WHAT YOU SHOULD DO:
What lines of the data below include the word "section"? Report them by copying each.

-- RECORDS TO USE follows --

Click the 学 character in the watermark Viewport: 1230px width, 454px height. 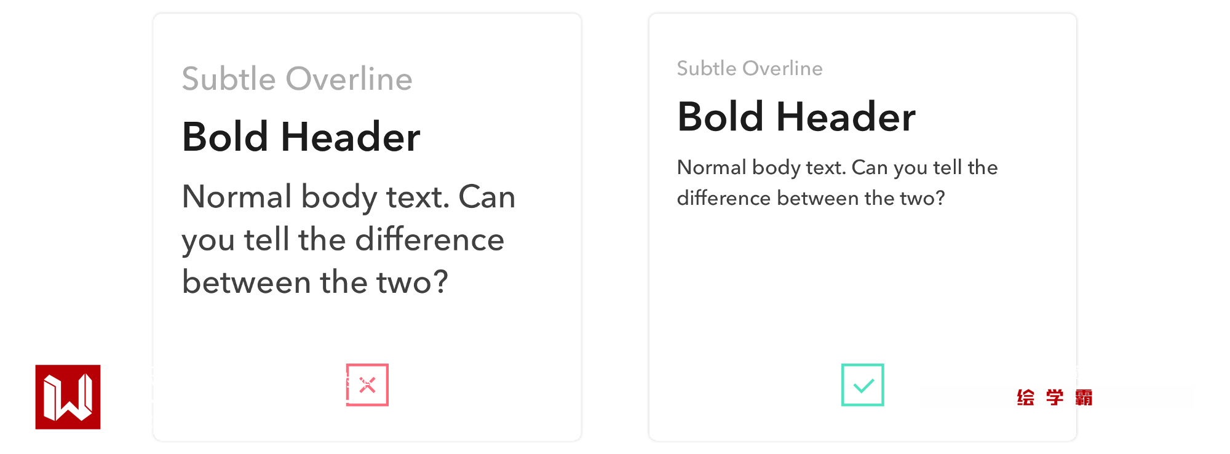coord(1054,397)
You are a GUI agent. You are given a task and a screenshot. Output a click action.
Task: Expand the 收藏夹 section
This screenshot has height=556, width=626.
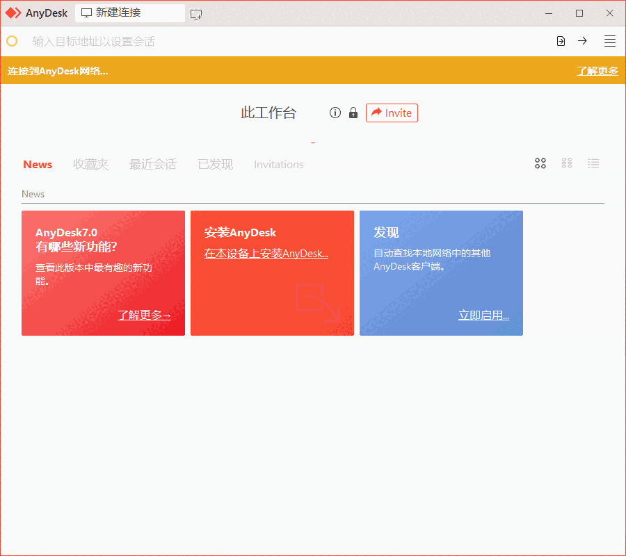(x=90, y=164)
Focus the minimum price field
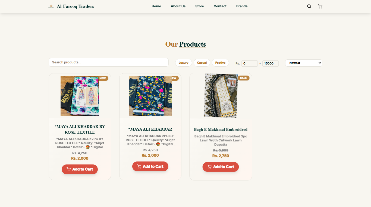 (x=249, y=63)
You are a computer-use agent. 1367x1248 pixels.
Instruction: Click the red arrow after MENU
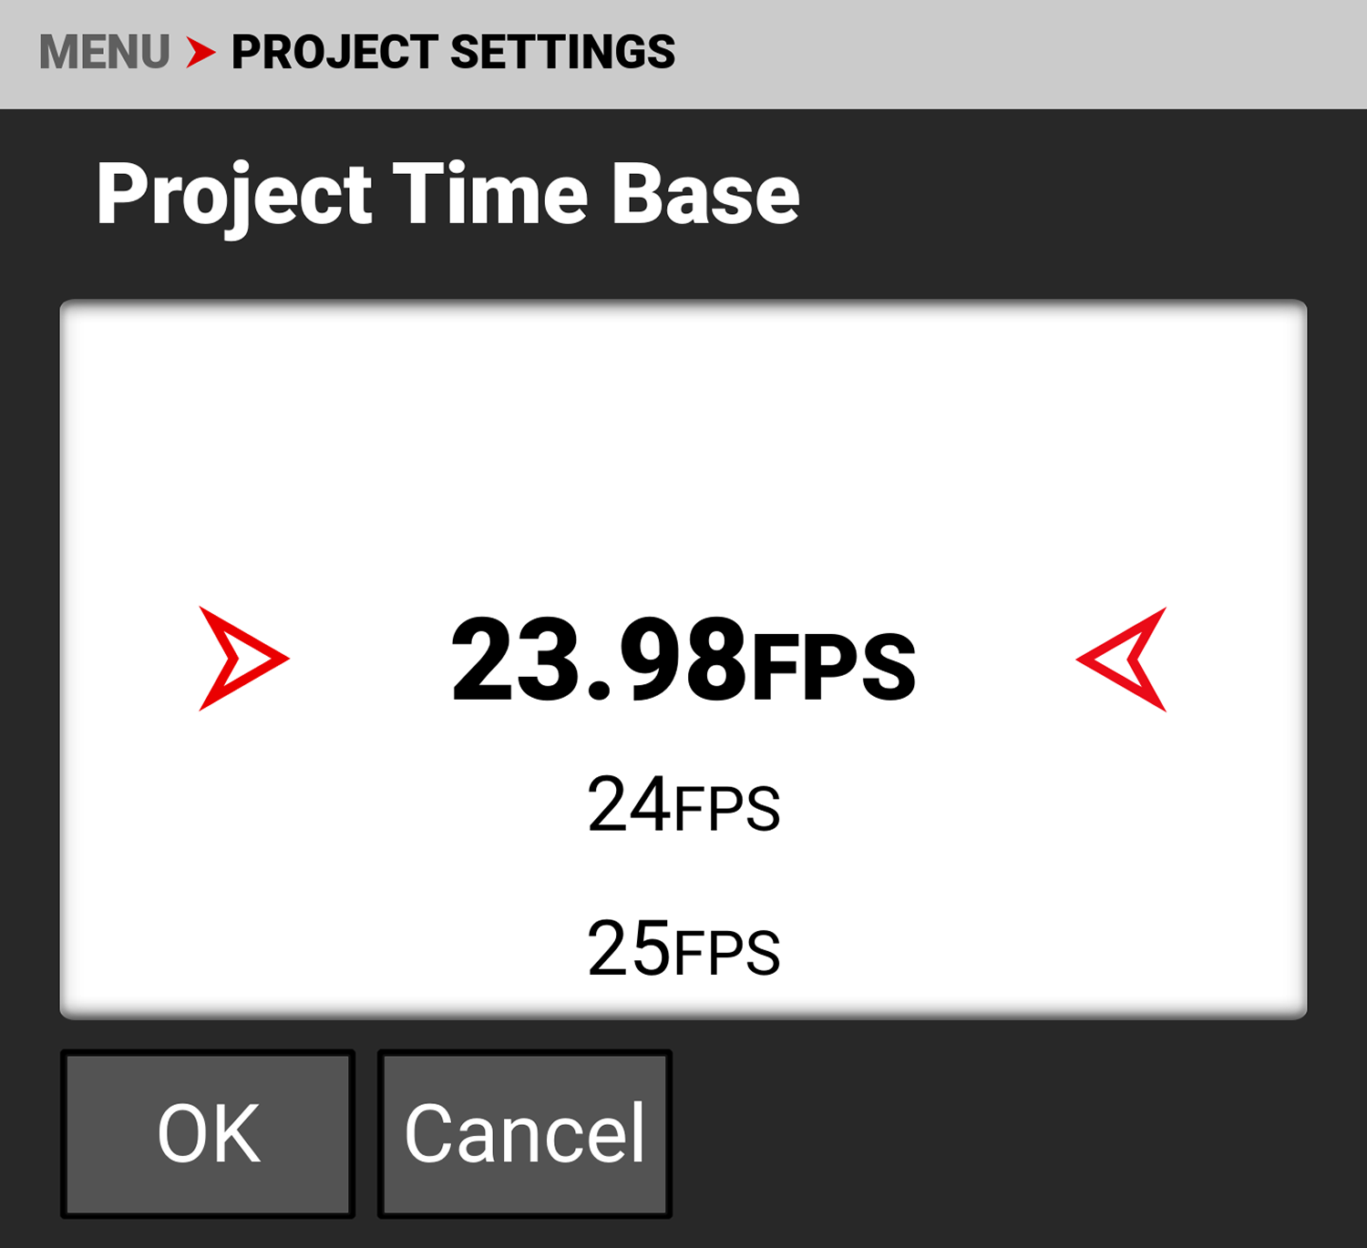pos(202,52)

-- RECORDS TO USE concluded --
-- RECORDS TO USE follows --

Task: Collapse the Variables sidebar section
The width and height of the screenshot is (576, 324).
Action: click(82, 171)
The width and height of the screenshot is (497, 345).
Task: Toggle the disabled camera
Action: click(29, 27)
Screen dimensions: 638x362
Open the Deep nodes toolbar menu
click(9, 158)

-- RECORDS TO USE concluded --

THE COMPLETED TASK:
Task: Expand the 收藏夹 section
Task: Collapse the Variables sidebar section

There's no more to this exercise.